Shakespeare uses soliloquy to change the viewpoint of a scene. Viewpoint changes a lot during the play, as seen in Act II; at the end of Sc 1 all attention is focused on Macbeth, and his willingness to kill. However when Sc 2 begins the viewpoint changes to Lady Macbeth as it opens with her calm and controlled but then quickly turns and becomes jumpy and worried, completely out of character, this captures the audience’s attention;
Lady Macbeth
“What hath quench’d them, hath give me fire.
[An owl shrieks]
Hark, Peace!”
Shakespeare has set out this piece in then way he has because we read from left to right, and by having the text flowing in this way makes the scene run faster, and shows more clearly that the character’s lines are shared.
As shown above Shakespeare uses off-stage noises to add incredible tension to the scene, in the example above and owl’s hoot is heard off-stage; an owl being an omen and considered “creepy” this adds more drama to the scene, and introduces animal imagery into ‘Macbeth’.
Another example of off-stage action is the murder of the King; this is the single most important part of the play.
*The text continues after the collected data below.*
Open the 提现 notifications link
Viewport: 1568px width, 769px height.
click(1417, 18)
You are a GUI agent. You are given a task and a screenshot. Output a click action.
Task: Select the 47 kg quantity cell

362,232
Not only is it committed using pathetic fallacy and at midnight (the witching hour), it being shown off-stage introduces all sorts of questions into the audience’s minds; “Did Macbeth do it?” “Was it someone else?” “How did he do it?” By killing Duncan in such a suspicious way, Shakespeare lets the audience picture for themselves how the murder was committed, and so makes the play personal, and also at the time the stage effects were very poor, and so the murder would have been less effective if shown onstage. Another more social reason to why the murder was committed offstage was as so not to offend King James, who would have been watching the play, and some may have seen showing the murder as treason.
Usually every scene has a dominant character, who usually has most dialogue and is usually in control of the scene and the characters in it. In Ac II Sc 2 Lady Macbeth is the dominant character, because she has the clearest mind, and is not troubled by the murderous events, she shows her dominance by ordering Macbeth to “Consider it not so deeply”. She also becomes quite bold,
“ My hands are of your colour, but I shame
To wear a heart so white. [Knock.] I hear a knocking
At the south entry; retire we to our chamber”
During this scene she seems unaffected by the murder
“A little water clears us of this deed.” However later on as we see, she becomes obsessed with the hand washing, and eventually kills herself because of her guilt.
Lady Macbeth
“Out, damned spot! Out, I say! One, two. Why then ‘tis
time do’t. Hell is murky. Fie, my lord, fie, a soldier,
and afeard?”
All of Shakespeare’s plays were written as poetry not prose, and throughout them he used a system called iambic pentameter, or blank verse. Iambic meaning five, which indicates that sentences were usually spoken in five beats, with the predominant beat falling on the second syllable. However when characters spoke in iambic, they were usually high-ranked on the hierarchy. For example when Macbeth speaks to the murderers in Act III Sc 1, he does so in prose,
“Ay, in catalogue ye go for men,
As hounds, and greyhounds, mongrels, spaniels, curs,
Shoughs, water-rugs, and demi-wolves are clept
All by the name of dogs”
Also when people were nervous they would in effect ‘share’ their lines – meaning that the iambic pentameter was shared between two characters, as shown here in Act II Sc 2,
Lady Macbeth
“Did you not speak?
Macbeth
When
Lady Macbeth
Now
Macbeth
As I descended?”
Not only does this create tension, it also moves the plot along very quickly.
Notice how descended is used and not “come down” so that it fits the iambic rule.